Ord. n° 2024-662, 3 juill. 2024, portant modernisation du régime des fonds d’investissement alternatifs

Un régime fiscal inédit modifiant le référentiel d’analyse des entités étrangères. La société de libre partenariat spéciale (SLPS) est elle aussi, et on peut le regretter, réservée à la constitution d’un fonds professionnel spécialisé1. Cela ne l’empêche pourtant pas d’être dotée d’un régime fiscal des plus concurrentiels en droit des sociétés international.

En effet, à la différence de la société de libre partenariat (SLP), la SLPS ne dispose pas de la personnalité morale, ce qui la rapproche d’un limited partnership anglo-saxon ou une société en commandite simple spéciale (SCSp) de droit luxembourgeois2. Cette nouvelle caractéristique portée par l’article L. 214-162-13 du Code monétaire et financier va permettre de combattre les situations de frottement fiscal qui impactent la SLP traditionnelle dans certaines situations.

Effectivement, lorsque des associés de la SLP sont des résidents fiscaux étrangers (hors UE), dont les états de résidence n’ont pas signé de convention fiscale évitant la double imposition avec la France, alors la SLP devient un outil de levée de fonds obsolète sur la scène internationale puisqu’elle se retrouve bien trop souvent qualifiée de société fiscalement opaque3.

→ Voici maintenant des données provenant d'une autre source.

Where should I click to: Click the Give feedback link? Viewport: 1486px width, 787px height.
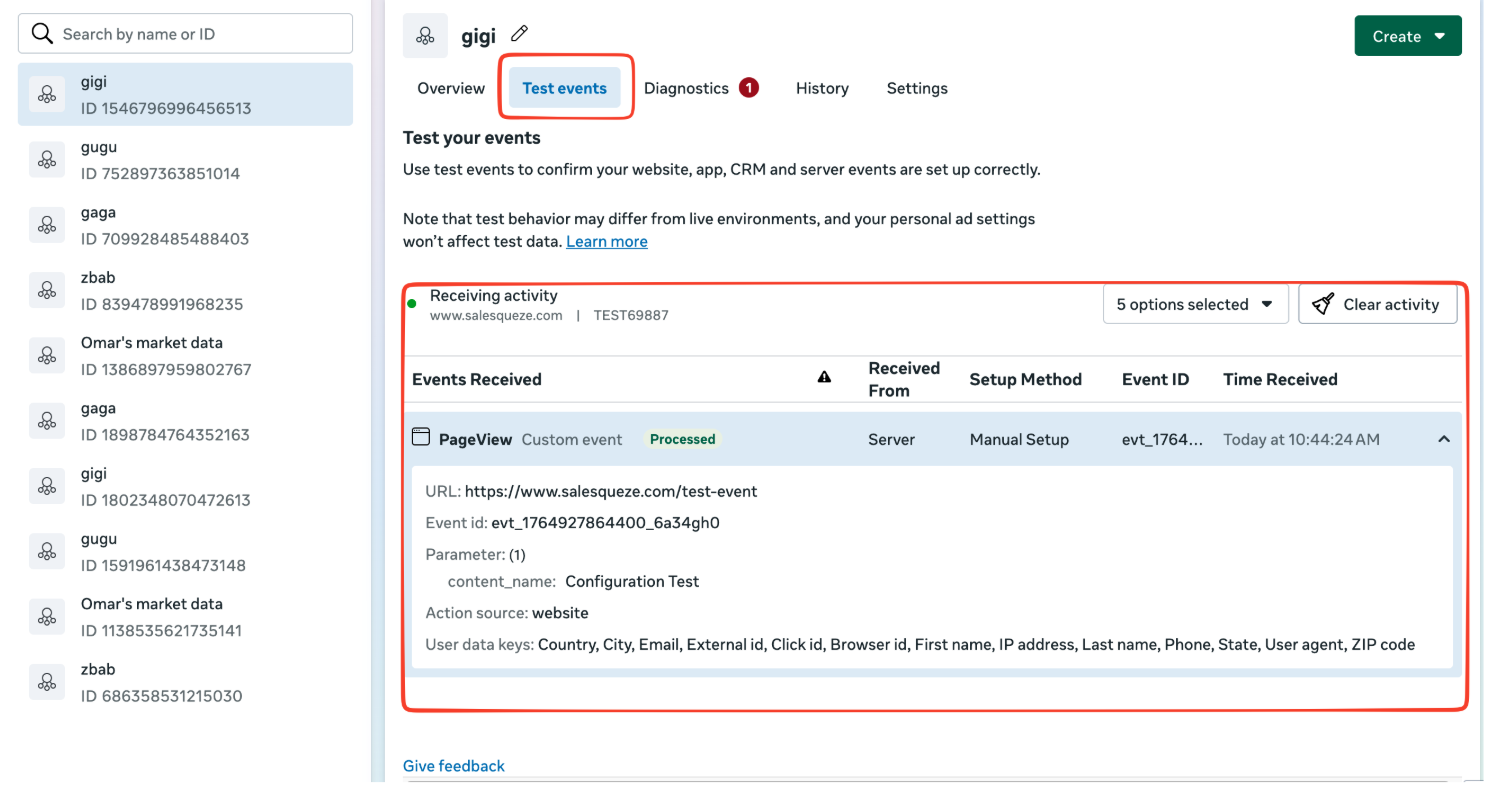tap(454, 766)
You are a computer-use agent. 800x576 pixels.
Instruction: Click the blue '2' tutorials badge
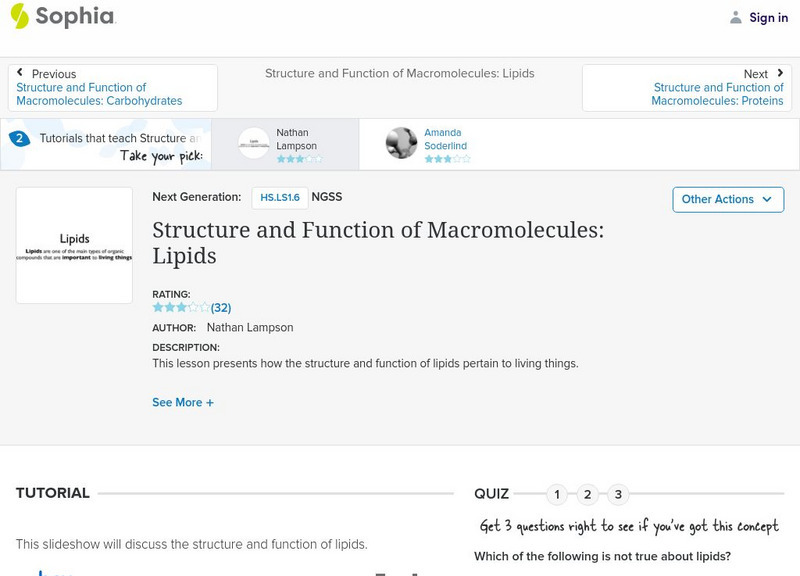tap(22, 138)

En pratique, l’entrée en vigueur de la SLPS permet la modification du référentiel d’analyse fiscale des entités étrangères dont dispose la France. Celui-ci consiste, lorsqu’il faut déterminer le régime fiscal accordé aux sociétés de type limited partnership anglo-saxon, à procéder à leur assimilation à une société française selon plusieurs critères pour ensuite leur appliquer le régime fiscal français prévu pour cette société à laquelle ils sont assimilés4. Cette analyse prévaut uniquement en l’absence de convention fiscale leur prévoyant un traitement dérogatoire.

Or, le référentiel français se montrait jusqu’à maintenant désavantageux pour les limited partnership anglo-saxons à défaut de posséder en droit interne une société bénéficiant d’une transparence fiscale pure5. À titre d’exemple, l’administration fiscale assimile un limited liability partnership de droit britannique à une société de fait en droit français au regard de ses règles de constitution et de fonctionnement6. Cela conduit les différents partnerships de droit étranger à continuer d’être assimilés en France à des sociétés fiscalement opaques. Les effets sont désastreux pour l’investissement en France : des situations de double imposition perdurent pour leurs associés contrairement à ce qu’avait pourtant reconnu une instruction de l’administration fiscale en 2007 pour les revenus passifs de source française7.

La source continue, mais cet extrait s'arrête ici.